= Перечень заданий =
- a) Перечислите все качества, которыми, согласно тексту о грезах и истине, человек вечно стремится себя ощущать.
- b) Продолжите текст о грезах и истине, начав сразу после его последнего предложения.

= Текстовый фрагмент =
....

Александр Мелихов - Броня из облака
Истина — это греза. Настолько мощная, что убивает скепсис. Убийство скепсиса — вот тайная цель всех грез. Когда-то в романе «Горбатые атланты» я написал, что главная цель человечества — бегство от сомнений. Поэтому грезы по отношению друг к другу занимают очень агрессивную позицию, все они стараются друг друга истребить, дискредитировать, внушить, что все прежние теории — это была чушь, а вот теперь мы, наконец, постигли самую истинную истину, отыскали по-настоящему объективные законы мышления… Ведь пока греза не убьет скепсис, от нее почти нет никакой пользы, она не доставляет вожделенного покоя. Поэтому, если она будет вести себя скромно и говорить: «У каждого своя правда, я несу лишь частицу истины», — она не будет выполнять ту функцию, ради которой и создавалась, не позволит обрести одну из важнейших жизненных опор — чувство неколебимой правоты.
Я думаю, что всякое убеждение и вообще любая по-настоящему глубокая идея могут быть обоснованы только при помощи себя самих. И утверждают они себя тем, что убивают своих соперниц, — не опровергают их, что невозможно, но стараются лишить обаяния. Как это делается на любой коммунальной кухне, только неизмеримо более изысканно.
Ибо именно в монополии их ценность. Но вот каким образом они обновляются? Конечно, удобнее всего новую грезу выращивать из старых, делать вид, что мы не отменяем старое, а, наоборот, укрепляем его еще тверже. Что, скажем, пролетарская диктатура — это и есть настоящая свобода. А гонка вооружений — это безопасность. А отсутствие частной собственности — истинное богатство. Лучше всего не отвергать, но реинтерпретировать старое. Возможно даже, что новую грезу создать просто-напросто нельзя, а все они лишь трансформации относительно небольшого числа архетипических мечтаний, порожденных вечным стремлением человека ощущать себя красивым, сильным, значительным и бессмертным.

....

= Строки данных =
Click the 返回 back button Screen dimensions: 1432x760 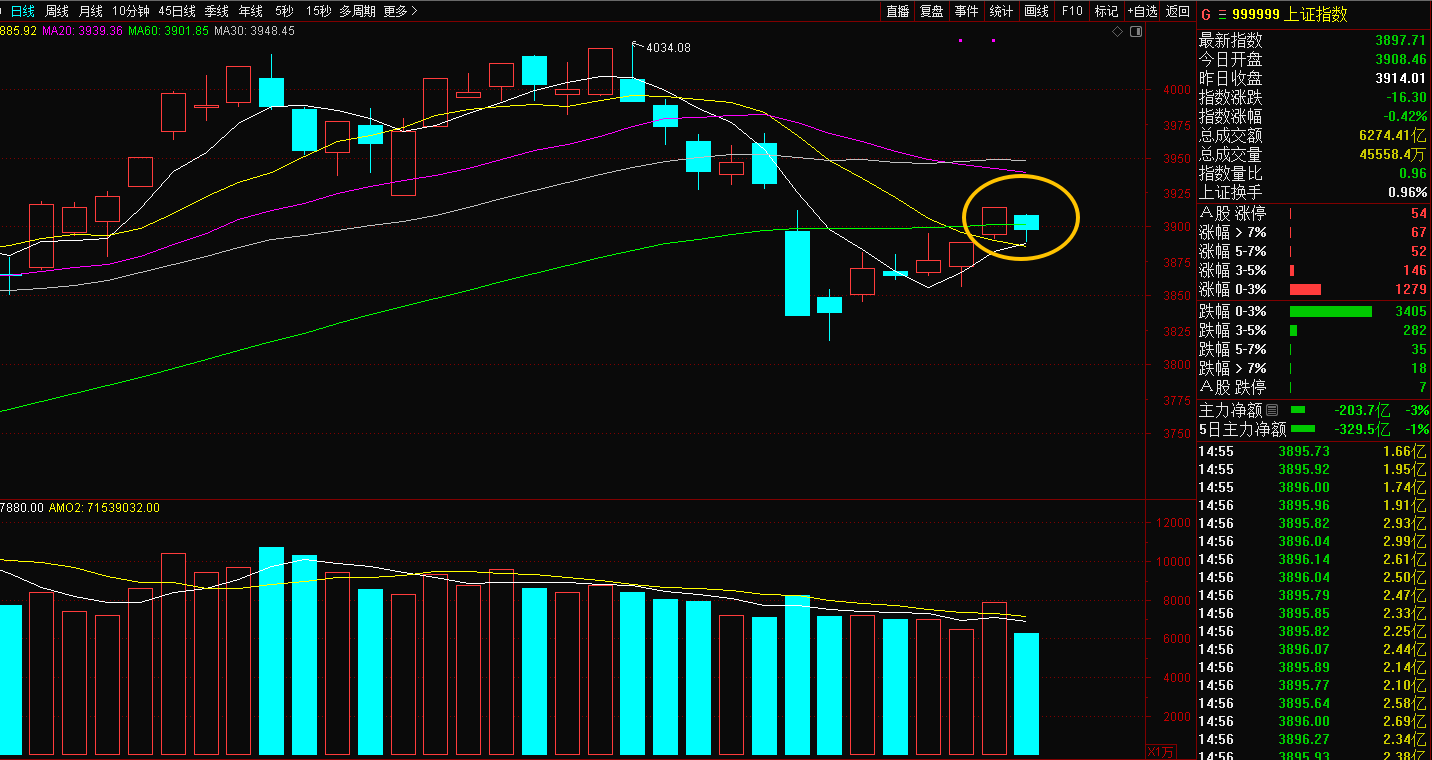click(x=1179, y=11)
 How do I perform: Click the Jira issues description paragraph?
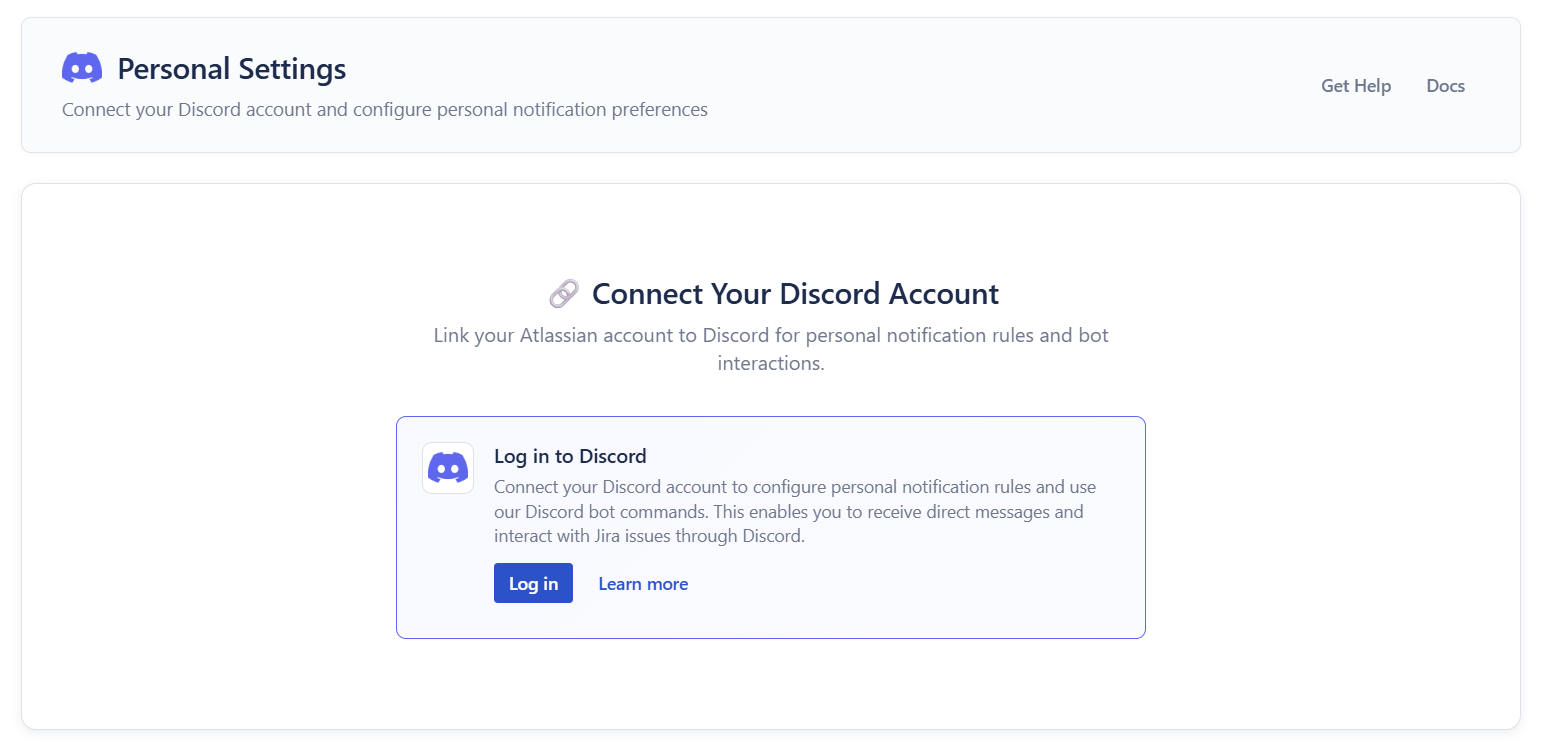tap(794, 511)
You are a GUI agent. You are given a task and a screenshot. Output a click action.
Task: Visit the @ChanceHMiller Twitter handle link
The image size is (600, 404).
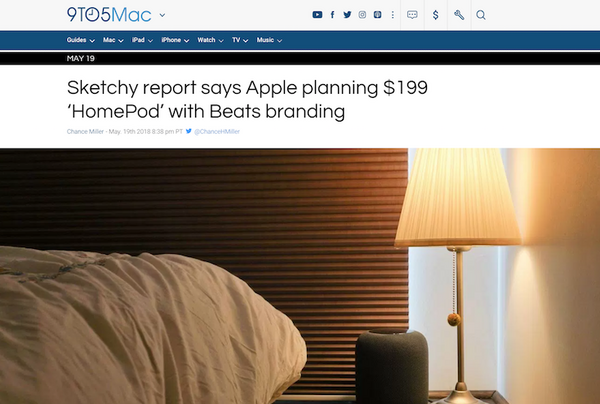click(x=217, y=132)
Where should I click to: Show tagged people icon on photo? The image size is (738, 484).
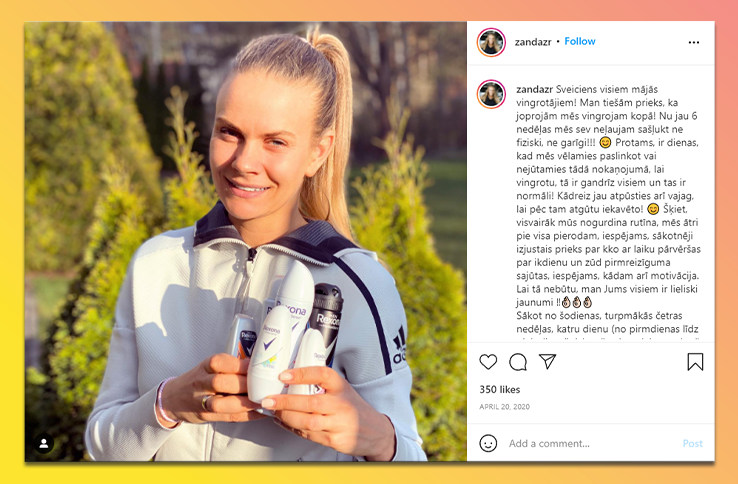44,443
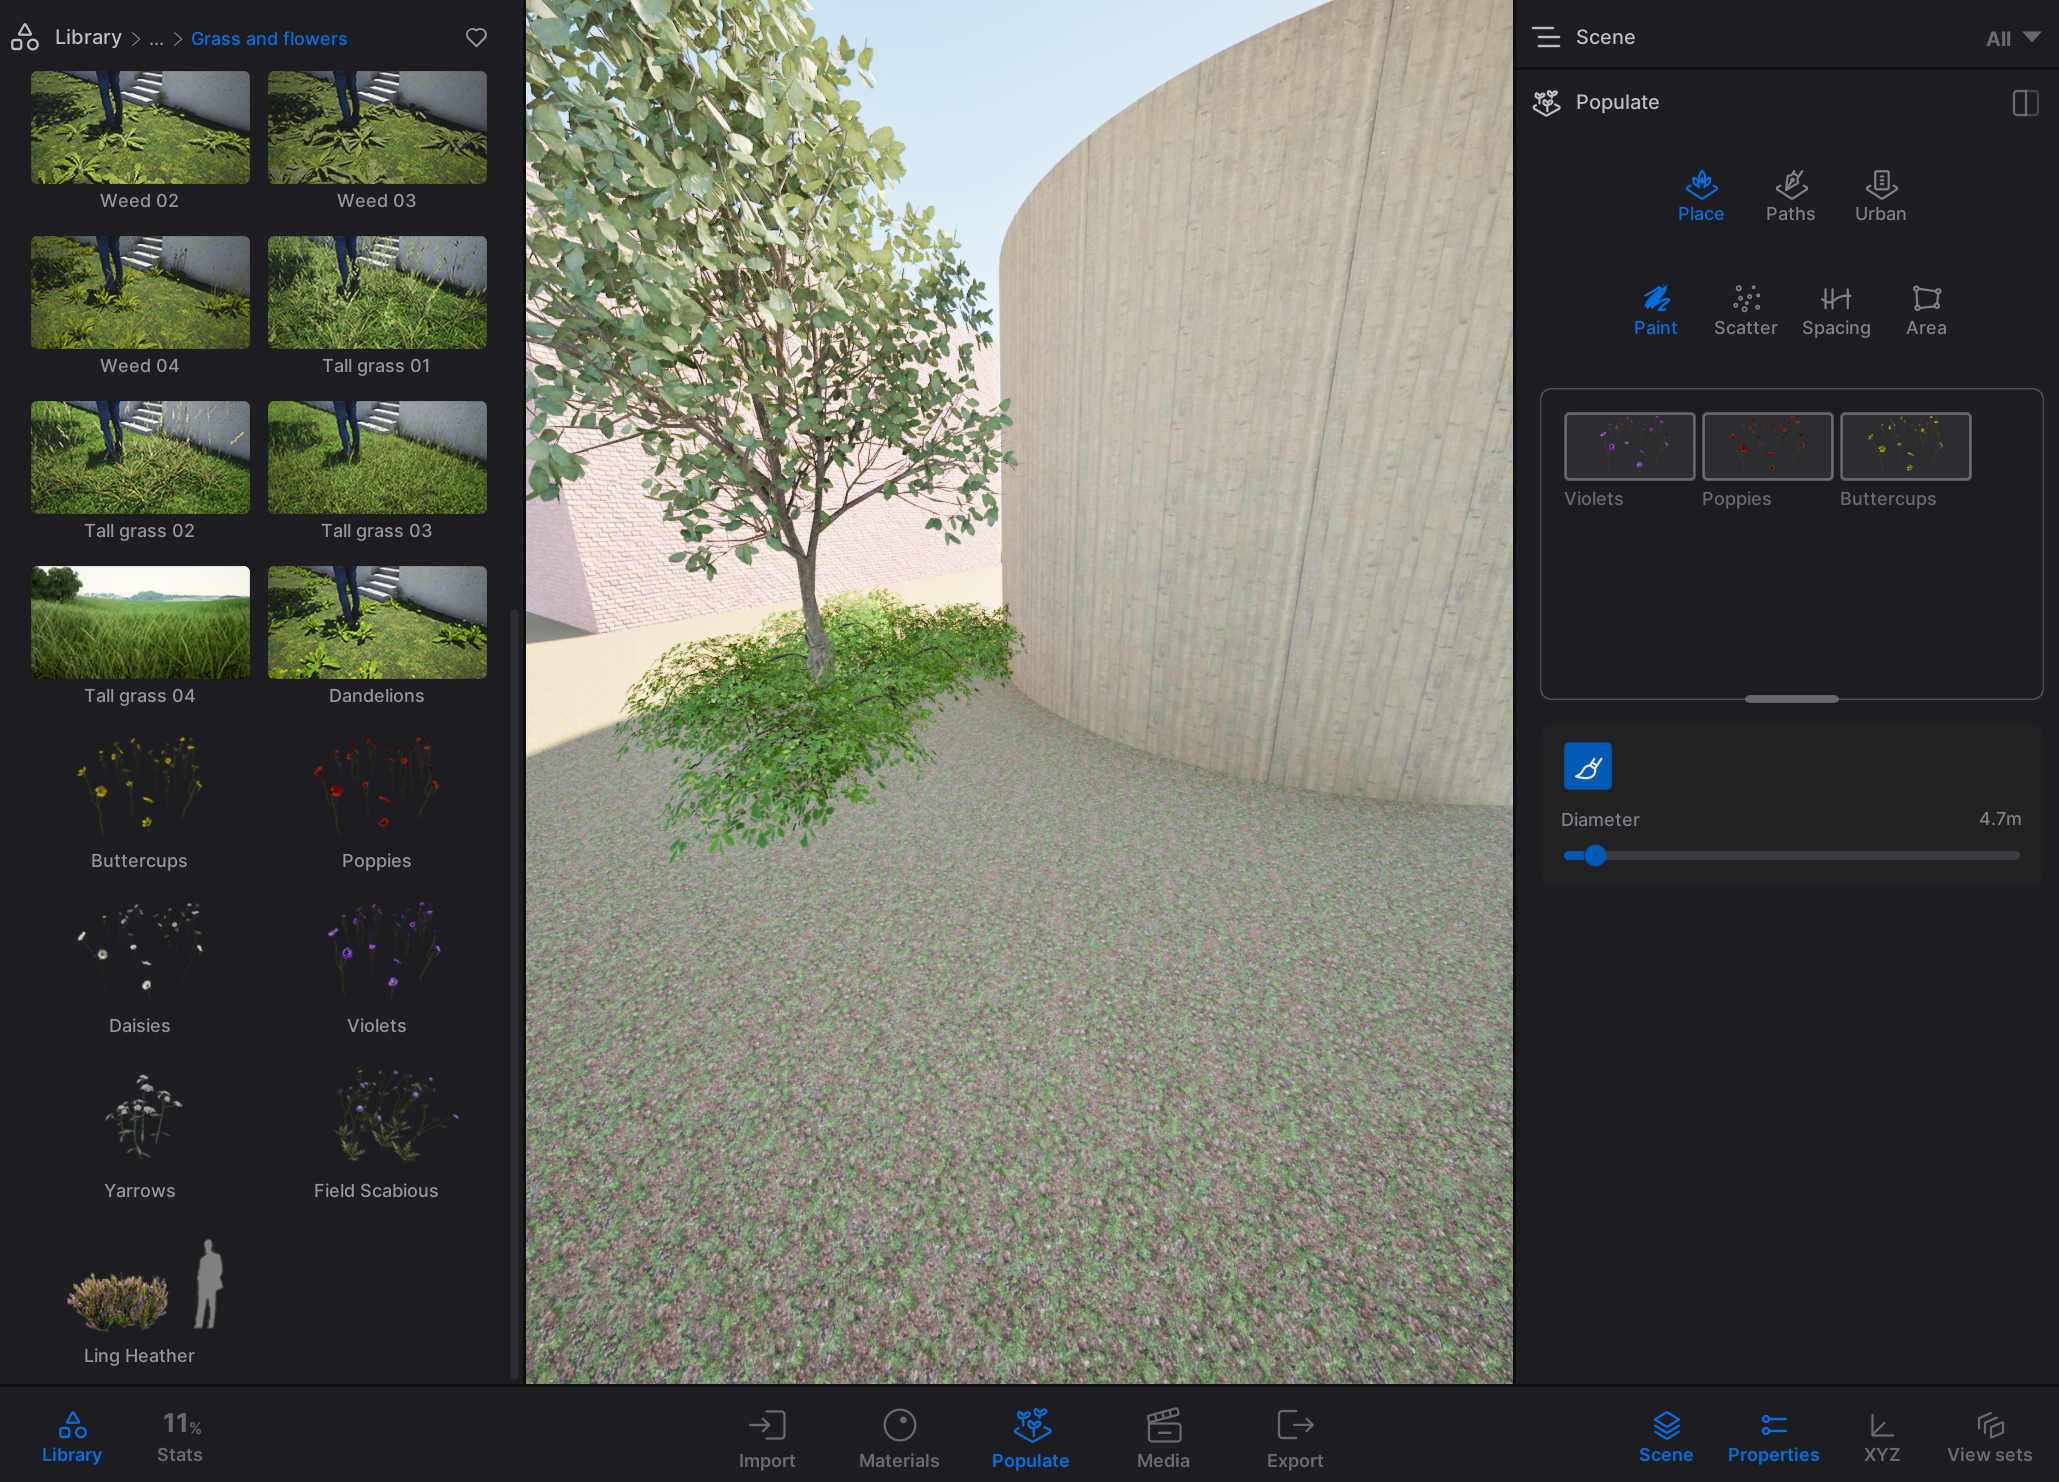Open the All filter dropdown

[x=2012, y=38]
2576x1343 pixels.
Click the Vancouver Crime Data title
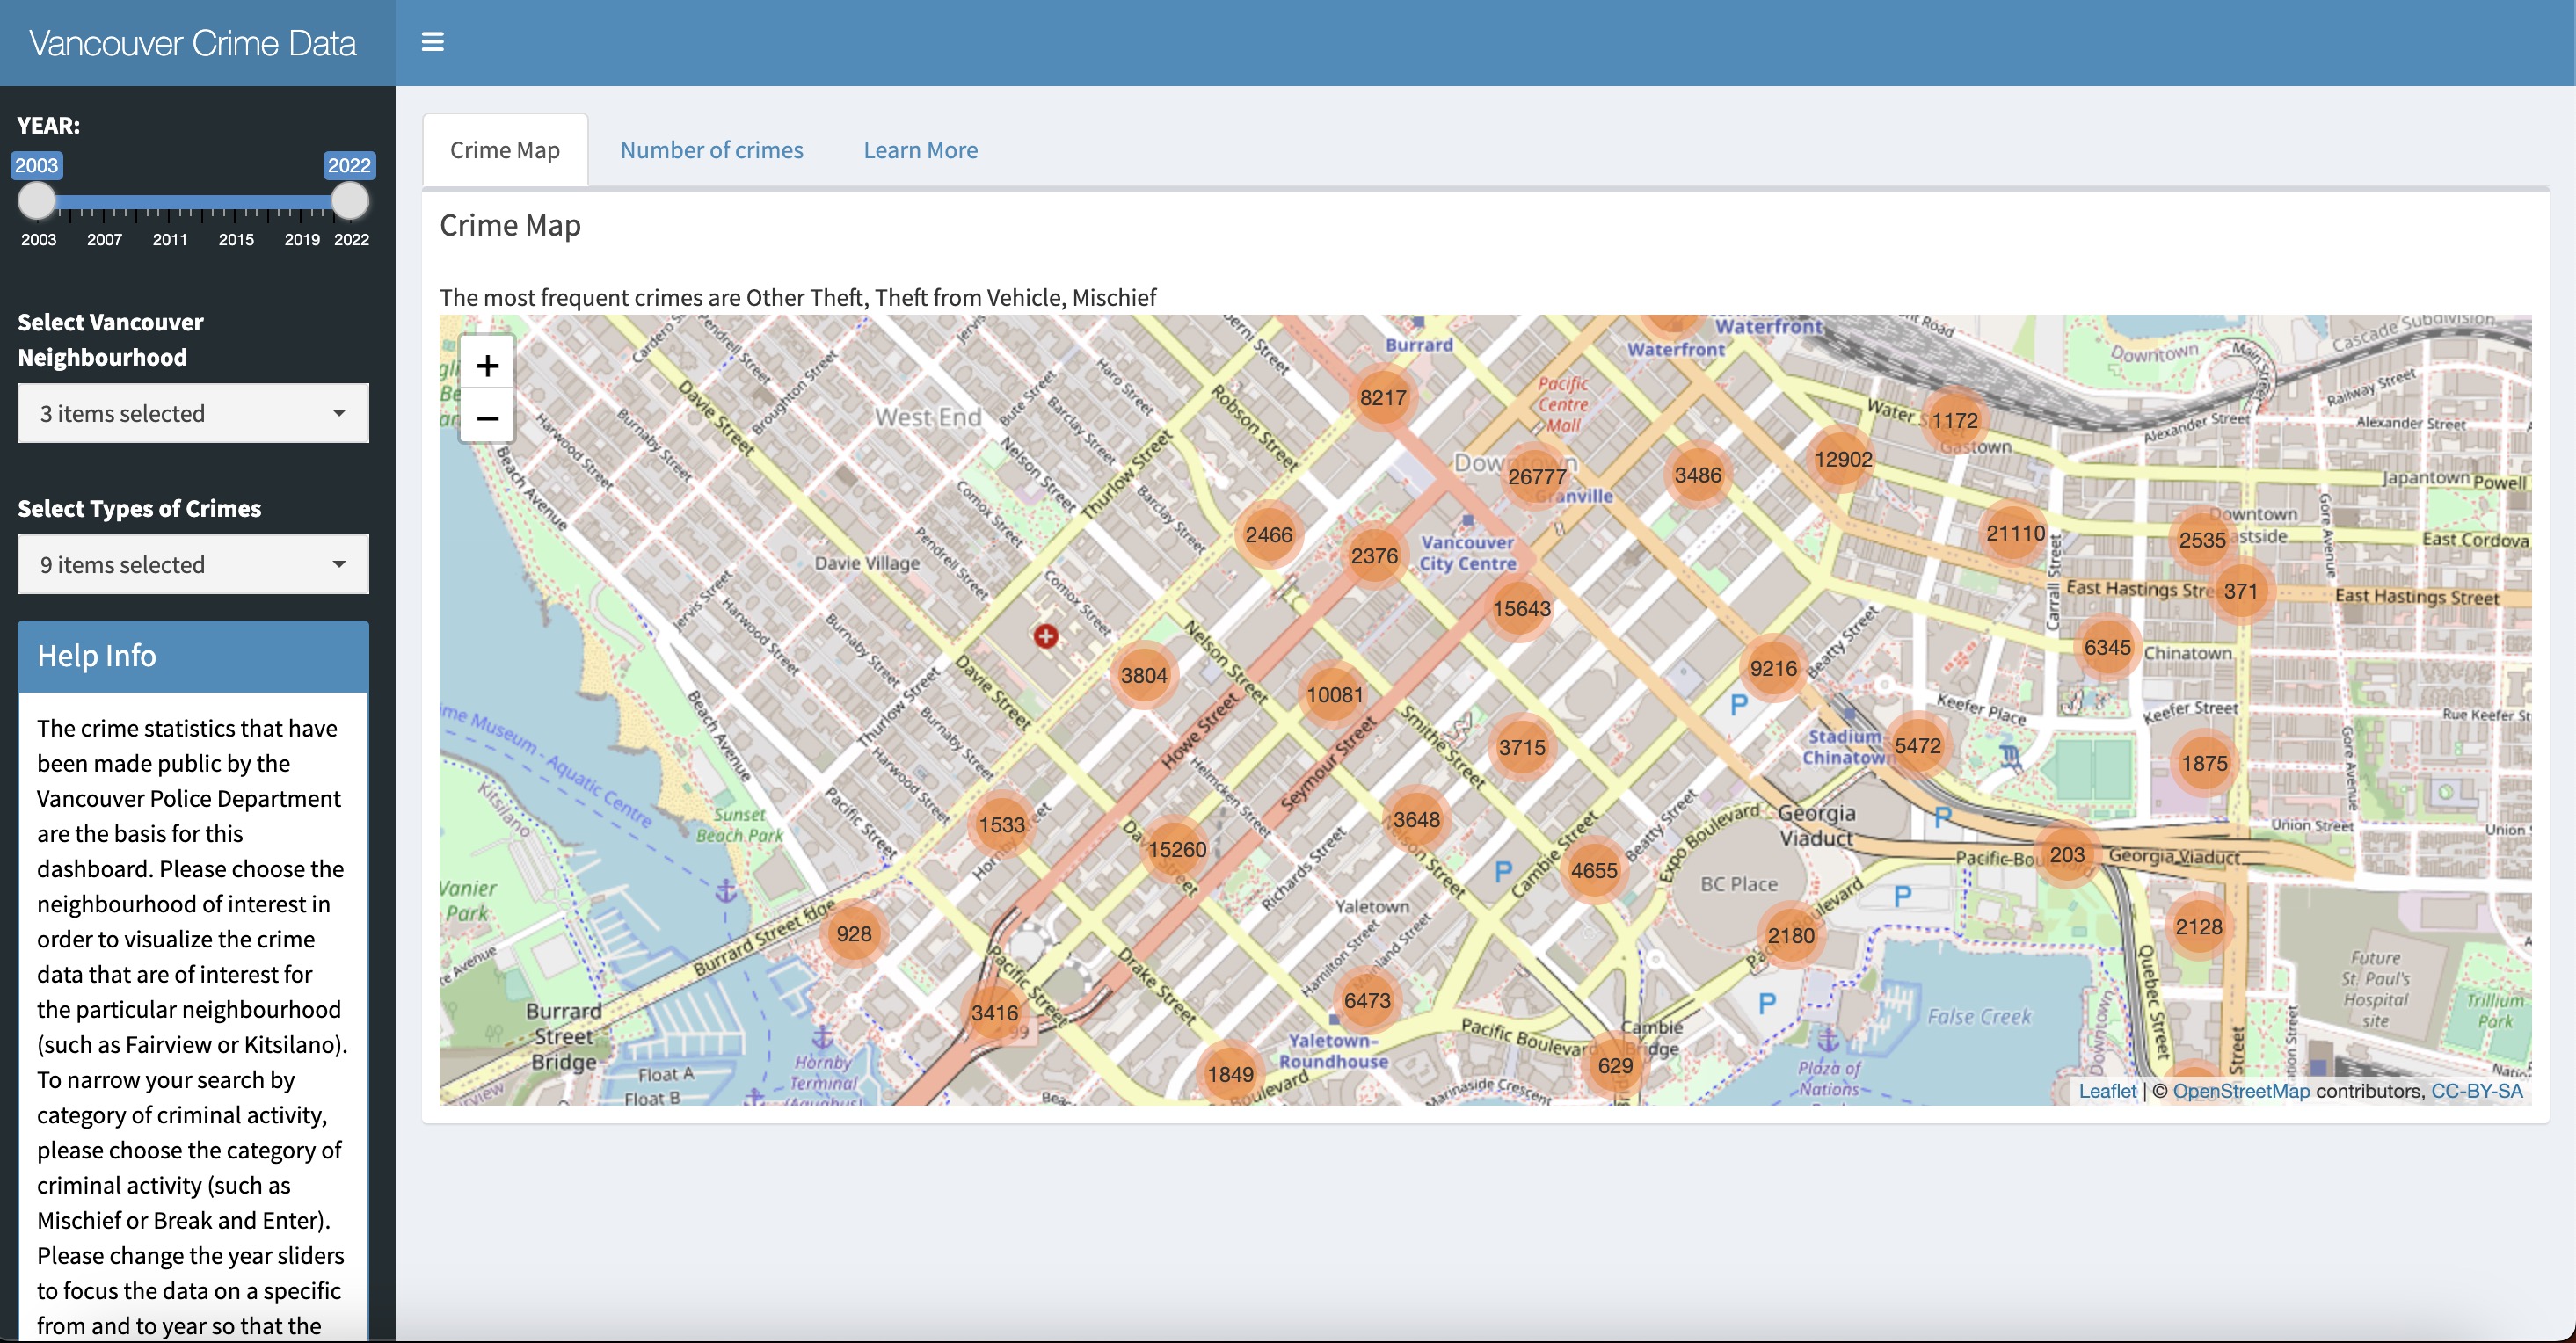(192, 43)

....

= Ответы к заданиям =
- a) Красивым, сильным, значительным, бессмертным.

- b)
И если бы наши либеральные идеологи были озабочены практическими результатами своей пропаганды больше, чем красотой собственного облика, то они бы давно перестали впустую дразнить молчаливое большинство, для которого все еще эмоционально значимы коммунистическая, национальная, государственническая мечта, обвиняя его в пресмыкательстве и шовинизме, но, напротив, убеждали бы, что именно они, либералы, истинные патриоты, истинные государственники… Ибо каждая порядочная сказка абсолютно герметична и для рациональной, и для этической критики: все, что работает на ее укрепление, она называет добром, а все, что работает на ее разрушение, злом. Она же сама и разбирает поданные на нее жалобы, с каждым разом лишь сильнее укрепляясь в убеждении, что на стороне ее врагов нет ни крупицы правды, — так всегда бывает, когда заинтересованное лицо одновременно выполняет функции следователя, судьи и палача.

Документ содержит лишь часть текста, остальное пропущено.